Et l'Empereur alla à la rencontre du maréchal Lannes qui, souriant, se découvrit devant lui et le félicita de la victoire.
Bientôt le prince André ne se souvint plus de rien; la douleur causée par les efforts de ceux qui le soulevaient, les secousses du brancard et le sondage de sa plaie à l'ambulance lui avaient de nouveau fait perdre connaissance. Il ne revint à lui que le soir, pendant qu'on le transportait à l'hôpital avec plusieurs autres Russes blessés et prisonniers. Pendant ce trajet, il se sentit ranimé et put regarder ce qui se passait autour de lui et même parler.
Les premiers mots qu'il entendit furent ceux de l'officier français chargé d'escorter les blessés:
«Arrêtons-nous ici: l'Empereur va passer; il faut lui procurer le plaisir de voir ces messieurs.
—Bah! il y a tant de prisonniers cette fois... une grande partie de l'armée russe... il doit en avoir assez, dit un autre.
—Oui! mais pourtant, reprit le premier en désignant un officier russe blessé, en uniforme de chevalier-garde, celui-là est, dit-on, le commandant de toute la garde de l'empereur Alexandre!»

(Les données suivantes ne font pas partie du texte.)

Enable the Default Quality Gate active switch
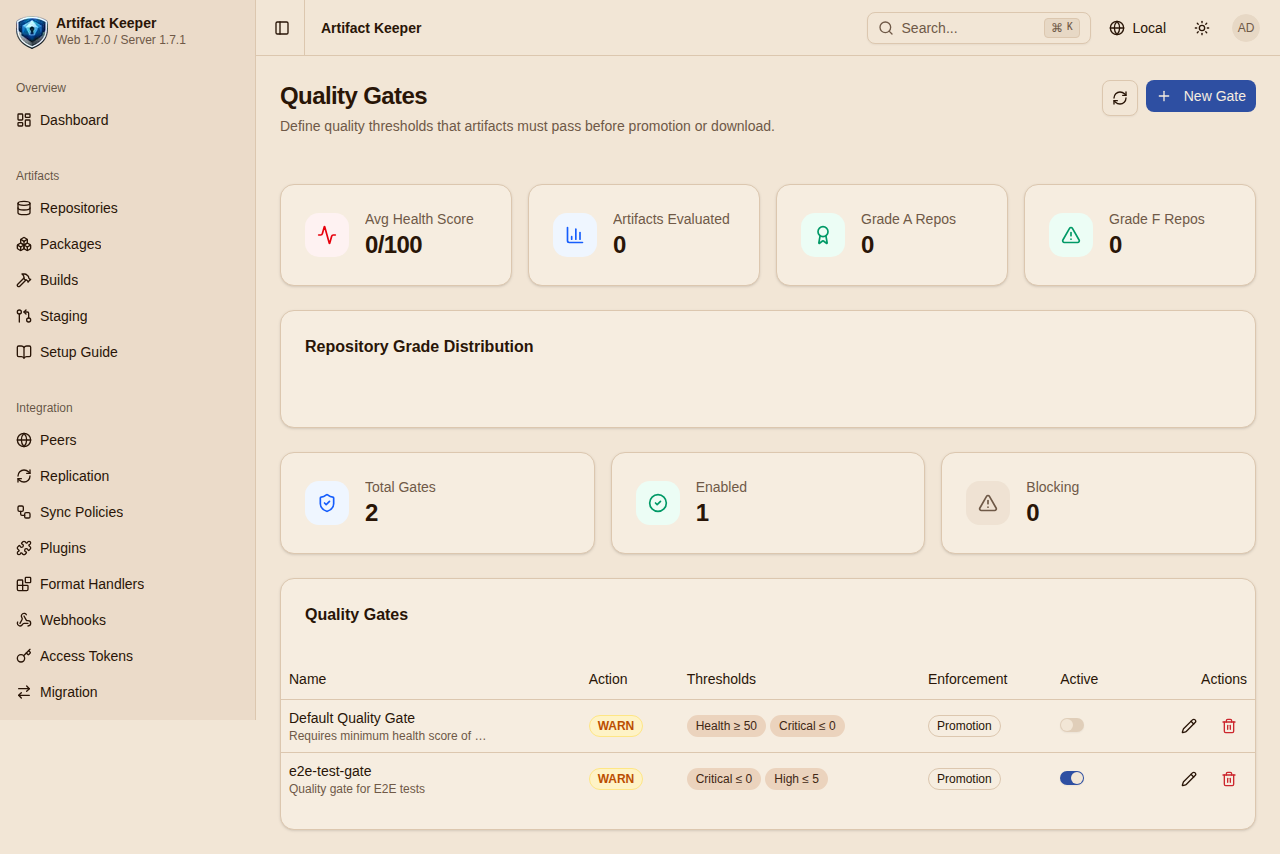Screen dimensions: 1280x854 click(x=1072, y=725)
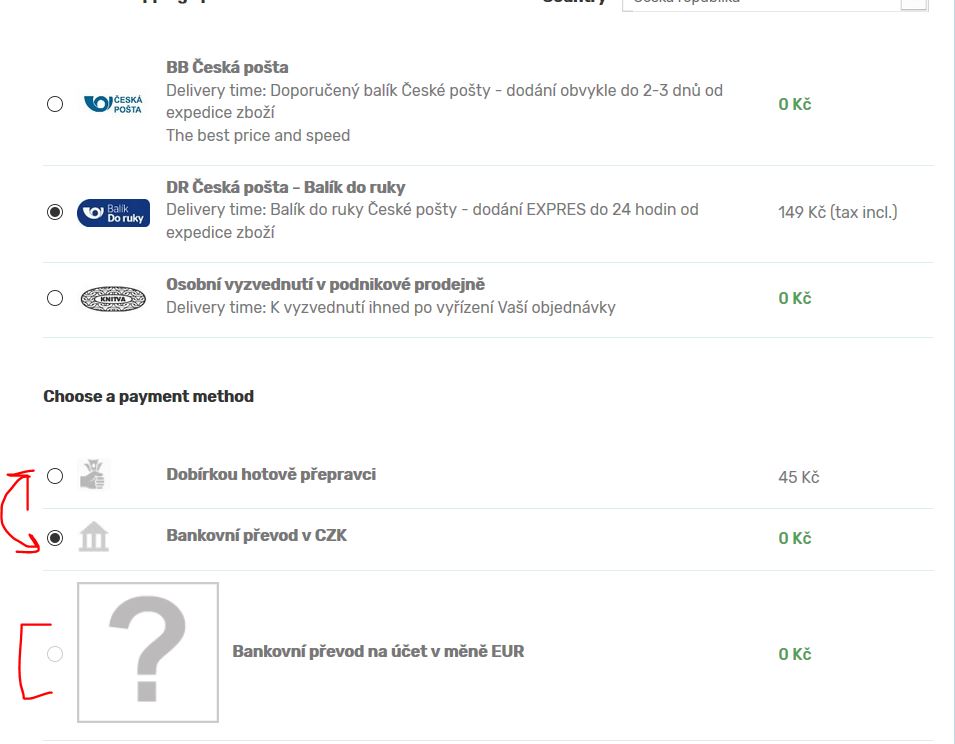Click Dobírkou hotově přepravci label
955x744 pixels.
(x=271, y=475)
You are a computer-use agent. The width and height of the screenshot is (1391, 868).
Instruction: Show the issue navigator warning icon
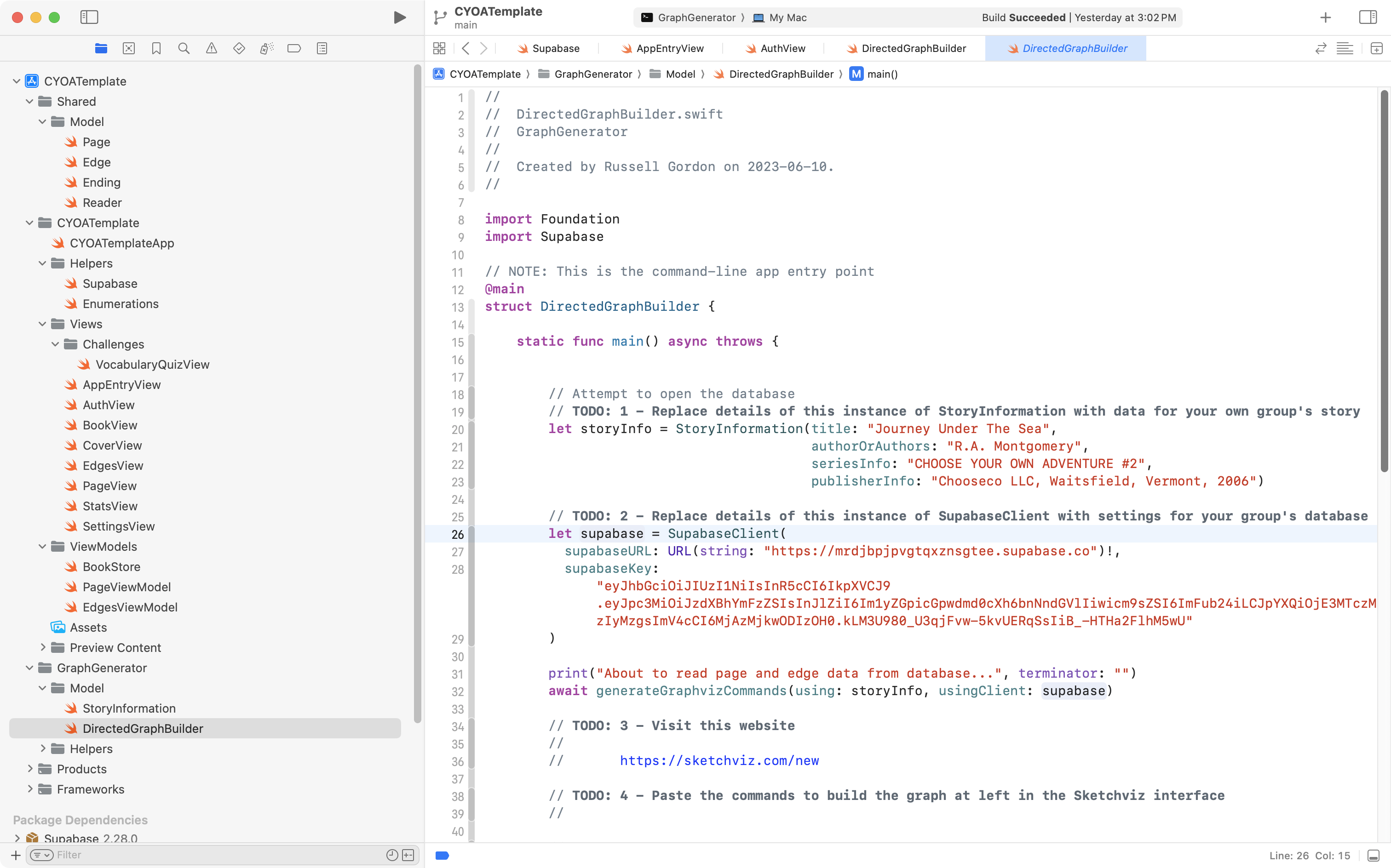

Bolkonsky reconnut le prince Repnine, qu'il avait rencontré dans le monde à Pétersbourg. À côté de lui se tenait un jeune chevalier-garde de dix-neuf ans, également blessé.»
Bonaparte, arrivant au galop, arrêta court son cheval devant eux:
«Qui est le plus élevé en grade?» demanda-t-il en voyant les blessés.